Start Data supplied

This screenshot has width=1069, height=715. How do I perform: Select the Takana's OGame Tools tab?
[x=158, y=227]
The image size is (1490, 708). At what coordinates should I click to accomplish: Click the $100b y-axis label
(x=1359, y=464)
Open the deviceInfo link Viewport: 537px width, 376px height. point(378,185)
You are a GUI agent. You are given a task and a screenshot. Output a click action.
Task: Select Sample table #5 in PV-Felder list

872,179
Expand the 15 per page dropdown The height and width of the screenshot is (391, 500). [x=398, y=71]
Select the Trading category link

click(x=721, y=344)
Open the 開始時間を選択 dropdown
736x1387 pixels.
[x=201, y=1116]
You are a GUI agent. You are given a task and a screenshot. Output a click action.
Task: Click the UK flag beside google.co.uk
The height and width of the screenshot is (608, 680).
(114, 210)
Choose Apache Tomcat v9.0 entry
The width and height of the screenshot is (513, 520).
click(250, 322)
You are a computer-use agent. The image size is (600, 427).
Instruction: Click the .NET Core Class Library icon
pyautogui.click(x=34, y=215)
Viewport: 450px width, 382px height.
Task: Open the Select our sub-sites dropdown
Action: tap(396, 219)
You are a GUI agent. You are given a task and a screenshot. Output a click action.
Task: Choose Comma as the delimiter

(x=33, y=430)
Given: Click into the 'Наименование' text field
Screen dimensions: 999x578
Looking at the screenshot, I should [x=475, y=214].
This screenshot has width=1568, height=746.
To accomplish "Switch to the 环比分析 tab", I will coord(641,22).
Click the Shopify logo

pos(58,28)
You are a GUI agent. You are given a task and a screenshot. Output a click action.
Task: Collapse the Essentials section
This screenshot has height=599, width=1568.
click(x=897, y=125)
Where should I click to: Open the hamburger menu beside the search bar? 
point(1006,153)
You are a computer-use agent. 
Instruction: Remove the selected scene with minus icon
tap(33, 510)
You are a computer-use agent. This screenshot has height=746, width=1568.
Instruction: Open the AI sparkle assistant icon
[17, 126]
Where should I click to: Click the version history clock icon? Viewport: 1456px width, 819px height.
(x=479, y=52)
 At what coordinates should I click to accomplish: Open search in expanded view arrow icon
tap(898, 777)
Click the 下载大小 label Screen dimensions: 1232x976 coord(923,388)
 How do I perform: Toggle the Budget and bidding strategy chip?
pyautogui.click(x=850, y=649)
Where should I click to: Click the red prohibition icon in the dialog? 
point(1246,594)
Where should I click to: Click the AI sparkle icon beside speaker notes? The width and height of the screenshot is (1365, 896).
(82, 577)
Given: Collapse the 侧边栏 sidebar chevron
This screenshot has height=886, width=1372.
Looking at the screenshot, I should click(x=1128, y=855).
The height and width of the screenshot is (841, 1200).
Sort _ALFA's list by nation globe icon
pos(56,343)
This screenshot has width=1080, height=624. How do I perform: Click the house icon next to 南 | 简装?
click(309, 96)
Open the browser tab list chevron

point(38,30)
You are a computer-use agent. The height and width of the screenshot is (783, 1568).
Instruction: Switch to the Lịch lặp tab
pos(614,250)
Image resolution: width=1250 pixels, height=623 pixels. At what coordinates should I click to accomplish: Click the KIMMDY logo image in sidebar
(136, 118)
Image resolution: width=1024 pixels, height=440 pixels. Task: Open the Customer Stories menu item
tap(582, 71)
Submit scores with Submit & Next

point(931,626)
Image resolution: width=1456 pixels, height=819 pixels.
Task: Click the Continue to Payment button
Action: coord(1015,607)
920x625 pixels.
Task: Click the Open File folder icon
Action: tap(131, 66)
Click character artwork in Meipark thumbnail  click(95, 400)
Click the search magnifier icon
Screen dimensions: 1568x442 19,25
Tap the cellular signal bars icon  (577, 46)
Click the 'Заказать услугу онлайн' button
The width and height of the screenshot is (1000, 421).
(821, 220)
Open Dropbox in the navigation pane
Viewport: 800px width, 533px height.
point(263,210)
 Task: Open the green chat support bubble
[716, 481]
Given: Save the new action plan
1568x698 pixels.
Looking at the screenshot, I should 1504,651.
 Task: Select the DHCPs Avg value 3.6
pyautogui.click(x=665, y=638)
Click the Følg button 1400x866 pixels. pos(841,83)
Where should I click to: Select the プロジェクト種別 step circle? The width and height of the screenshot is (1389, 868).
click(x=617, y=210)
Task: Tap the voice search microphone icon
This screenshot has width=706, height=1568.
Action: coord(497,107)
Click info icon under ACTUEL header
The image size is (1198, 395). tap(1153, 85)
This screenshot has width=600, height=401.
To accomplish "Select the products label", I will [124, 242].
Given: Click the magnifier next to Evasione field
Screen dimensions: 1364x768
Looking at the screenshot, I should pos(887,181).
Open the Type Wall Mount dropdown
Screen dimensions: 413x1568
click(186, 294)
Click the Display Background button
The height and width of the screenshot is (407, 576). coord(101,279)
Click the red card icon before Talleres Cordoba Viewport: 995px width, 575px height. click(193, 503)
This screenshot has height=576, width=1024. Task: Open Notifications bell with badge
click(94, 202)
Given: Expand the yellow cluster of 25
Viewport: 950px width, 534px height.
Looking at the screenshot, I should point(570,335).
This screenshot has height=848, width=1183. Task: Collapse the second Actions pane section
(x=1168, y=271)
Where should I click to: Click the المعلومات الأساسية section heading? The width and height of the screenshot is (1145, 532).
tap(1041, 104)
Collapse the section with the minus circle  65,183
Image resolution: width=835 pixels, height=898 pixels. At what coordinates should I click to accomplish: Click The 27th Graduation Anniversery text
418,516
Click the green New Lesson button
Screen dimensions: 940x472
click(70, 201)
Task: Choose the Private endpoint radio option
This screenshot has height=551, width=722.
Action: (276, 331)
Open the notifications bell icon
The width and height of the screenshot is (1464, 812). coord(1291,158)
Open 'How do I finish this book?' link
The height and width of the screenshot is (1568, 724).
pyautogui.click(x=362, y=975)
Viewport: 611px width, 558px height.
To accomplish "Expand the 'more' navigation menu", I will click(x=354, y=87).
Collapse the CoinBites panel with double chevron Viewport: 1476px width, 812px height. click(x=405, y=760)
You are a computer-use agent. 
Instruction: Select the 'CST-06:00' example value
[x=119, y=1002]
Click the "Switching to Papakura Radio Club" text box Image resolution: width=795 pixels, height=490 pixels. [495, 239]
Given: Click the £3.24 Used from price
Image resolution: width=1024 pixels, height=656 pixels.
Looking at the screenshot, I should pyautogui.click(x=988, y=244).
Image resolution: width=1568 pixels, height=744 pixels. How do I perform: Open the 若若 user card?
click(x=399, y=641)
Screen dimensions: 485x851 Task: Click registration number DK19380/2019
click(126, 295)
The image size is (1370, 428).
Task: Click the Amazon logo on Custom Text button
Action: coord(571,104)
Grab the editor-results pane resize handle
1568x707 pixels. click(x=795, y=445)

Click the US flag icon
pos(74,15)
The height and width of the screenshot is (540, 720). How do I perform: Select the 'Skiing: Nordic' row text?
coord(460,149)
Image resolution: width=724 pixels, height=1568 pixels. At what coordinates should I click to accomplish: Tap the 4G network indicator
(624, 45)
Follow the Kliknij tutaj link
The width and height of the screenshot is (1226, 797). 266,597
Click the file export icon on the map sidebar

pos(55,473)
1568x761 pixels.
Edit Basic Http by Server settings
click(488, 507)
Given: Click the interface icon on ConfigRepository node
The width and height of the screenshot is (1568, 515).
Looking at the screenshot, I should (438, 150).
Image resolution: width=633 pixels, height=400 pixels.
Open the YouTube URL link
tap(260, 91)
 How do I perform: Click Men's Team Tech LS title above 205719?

End Data supplied

### Written task
Lay out the lines as a numbered list, omitting blank lines, starting from the line with "This screenshot has height=848, width=1183." up to and including the line with "Action: (276, 331)".

### Solution to the exercise
1. This screenshot has height=848, width=1183. Task: Collapse the second Actions pane section
2. (x=1168, y=271)
3. Where should I click to: Click the المعلومات الأساسية section heading? The width and height of the screenshot is (1145, 532).
4. tap(1041, 104)
5. Collapse the section with the minus circle  65,183
6. Image resolution: width=835 pixels, height=898 pixels. At what coordinates should I click to accomplish: Click The 27th Graduation Anniversery text
7. 418,516
8. Click the green New Lesson button
9. Screen dimensions: 940x472
10. click(70, 201)
11. Task: Choose the Private endpoint radio option
12. This screenshot has height=551, width=722.
13. Action: (276, 331)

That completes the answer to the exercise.